[Mailman-Users] Unsubscribe from list w/o passwd

[Scott Russell]

To follow up my own hack, I did a bit more testing and found this works
to allow users to subscribe and unsubscribe to a list w/o worrying about
choosing a password. To set this up you'll need to create a dummy email
address that dumps messages into /dev/null or some other mail 
queue. Here's a quick break down:

dummy at myhost.com -> This is the address all subscribe / unsubscribe
messages should come from.

user at userhost.com -> The user email address who wants to subscribe or
unsubscribe.

mylist at myhost.com -> The mailman list using a list passwd of
'mylistpasswd'.

1) User selects mylist from a drop down menu on a web page and enters
   their email address of user at userhost.com. They then click 'subscribe'
   to submit the form.

2) CGI creates an email addressed to mylist-request at myhost.com from
   dummy at myhost.com. The email has no subject and a single line in the
   body: "subscribe address=user at userhost.com"

3) Depending on list options the user will get a confirm message.
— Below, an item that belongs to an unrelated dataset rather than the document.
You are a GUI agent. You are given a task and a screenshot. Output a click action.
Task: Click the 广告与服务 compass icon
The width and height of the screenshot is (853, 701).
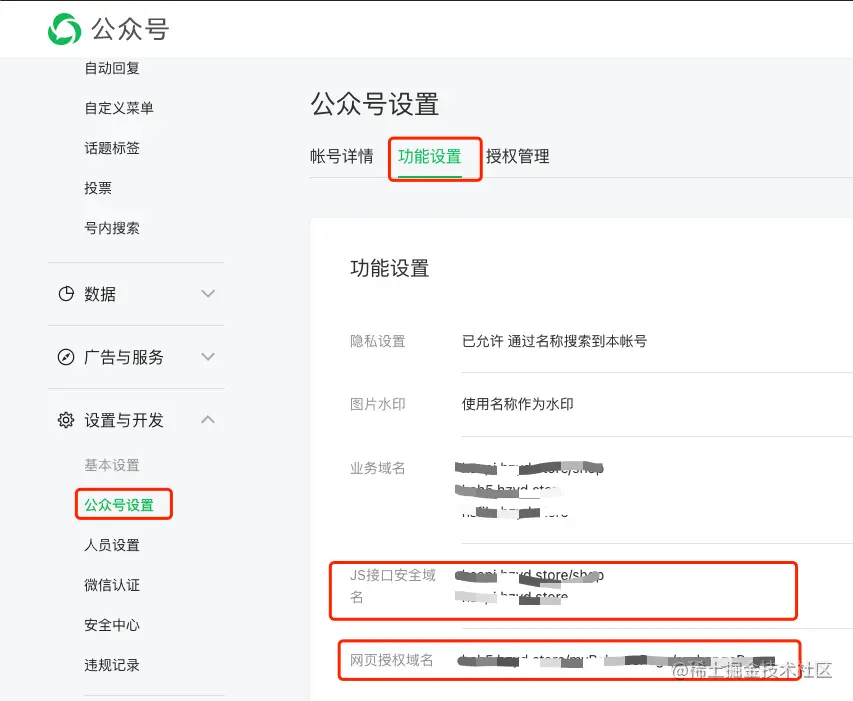pos(66,357)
4) Depending on list options the list admin will get a new user subscribed
   message.

5) dummy at myhost.com will get a 'Your command results' message which will
   be routed to /dev/null or some other mail queue as to not bother the
   list admin.

To have a user unsubscribe it's the same process execpt in step 2 the
email body should contain the line: "unsubscribe mylistpasswd
user at userhost.com".

I know php3/php4 can do this rather nicely with the mail() function. Just
be sure to keep your listpasswd out of the webpage to prevent a user from
getting it by viewing the source.

-- 
Scott

On Thu, Sep 14, 2000 at 09:45:49AM -0400, Scott Russell wrote:
> Here's a hack.
> 
> Create a web form that allows the user to enter their email address. My
> example is 'joeuser at nowhere.com'. 
> 
> Generate an email to mylist-request at mailman.server.com w/o a subject and
> the single line of: "unsubscribe <list passwd> joeuser at nowhere.com". Make
> sure the mail header says it is from some generic list admin address.
> 
> Mailman should then unsubscribe the user taking the list passwd instead of
> the users passwd. I tested this and it seems to work with the exception of
> a mail back to person who sent the message does contain the list
> passwd. I think you can work around this problem by setting the email from
> header to be from some generic admin address.
> 
> Be sure to test this! You don't want users to get a hold of the list
> passwd!
> 

-- 
Regards,
 Scott Russell (scottrus at raleigh.ibm.com)
 Linux Technology Center, System Admin, RHCE.